▶ [Aim of the exercise]: From the line that contains "You are a GUI" down to the last line of the listing below, reproduce each line exactly but not the pictures.
++++++
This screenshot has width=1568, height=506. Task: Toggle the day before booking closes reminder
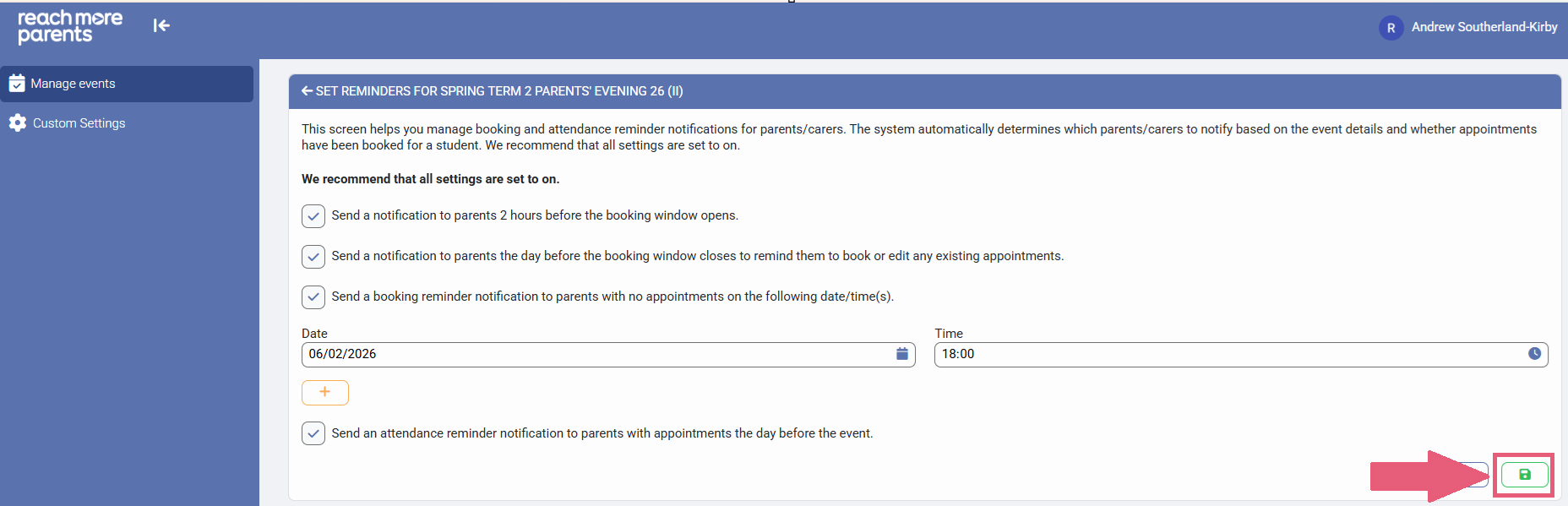point(313,257)
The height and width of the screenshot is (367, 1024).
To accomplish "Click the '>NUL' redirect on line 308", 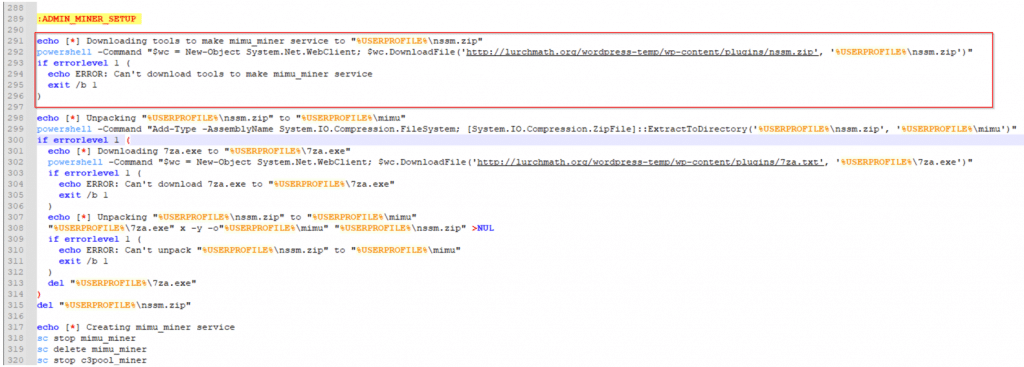I will coord(483,228).
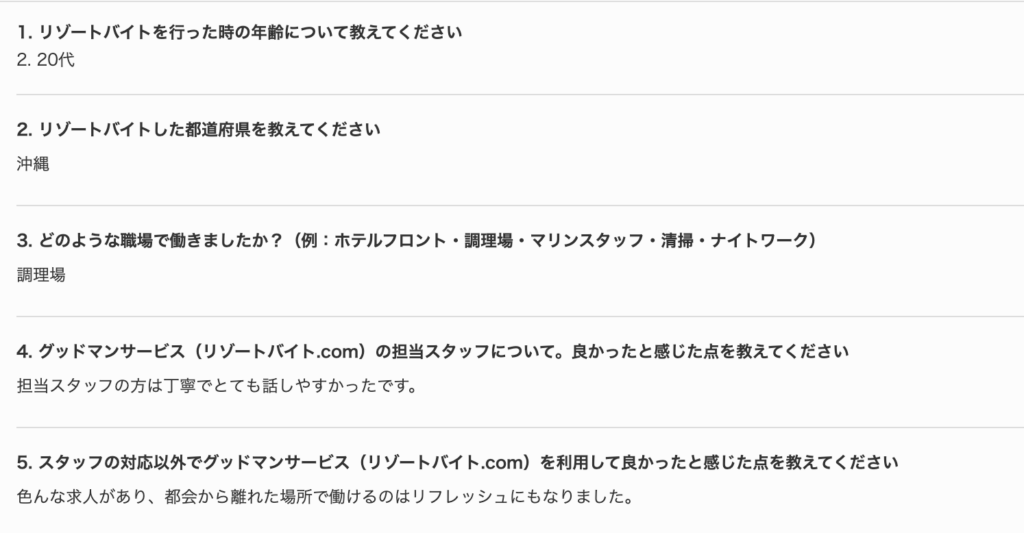The width and height of the screenshot is (1024, 533).
Task: Select the answer 沖縄
Action: 33,164
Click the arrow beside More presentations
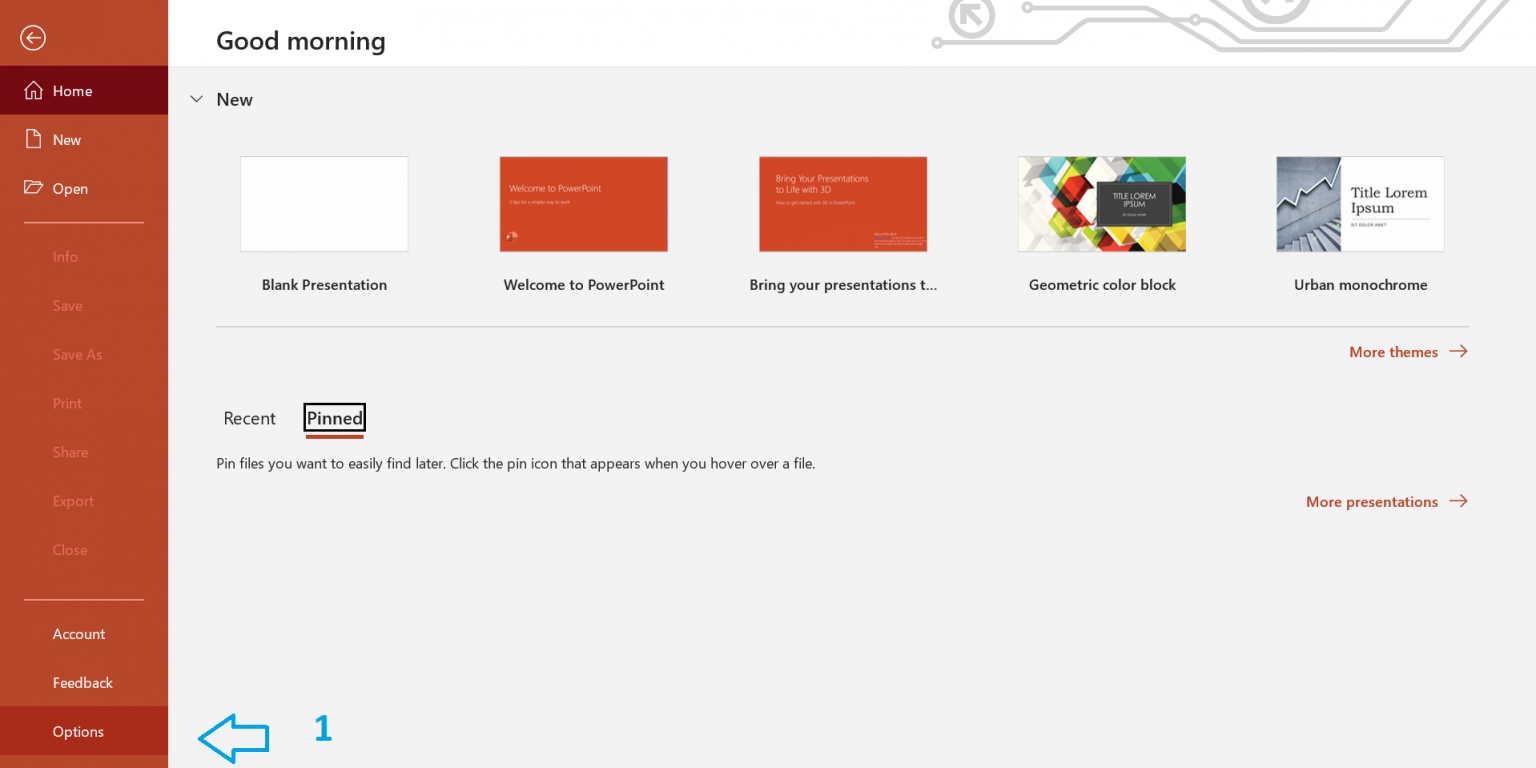Image resolution: width=1536 pixels, height=768 pixels. click(1458, 502)
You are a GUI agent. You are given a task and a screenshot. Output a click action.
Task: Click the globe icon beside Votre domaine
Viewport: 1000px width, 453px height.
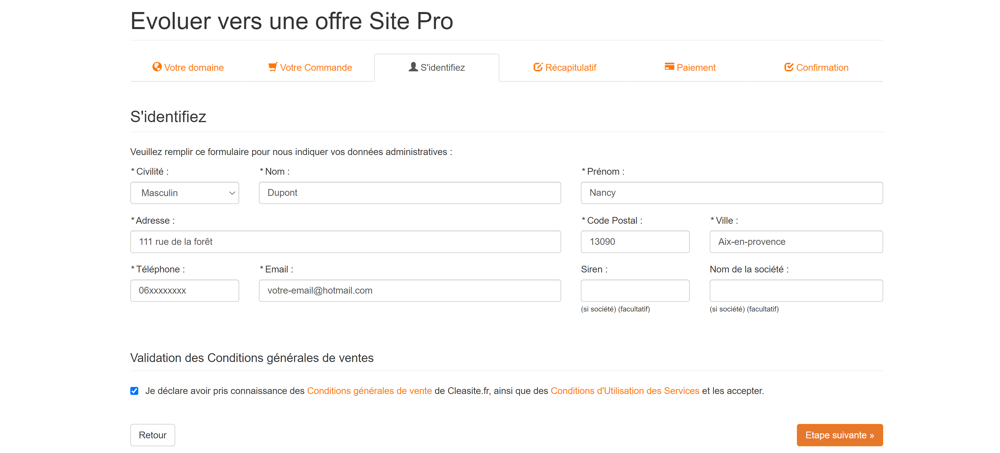click(157, 67)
++++++
▶ [Written solution]:
You are a GUI agent. You are given a task and a screenshot. Output a click action.
Task: Click the globe icon beside Votre domaine
Viewport: 1000px width, 453px height.
click(157, 67)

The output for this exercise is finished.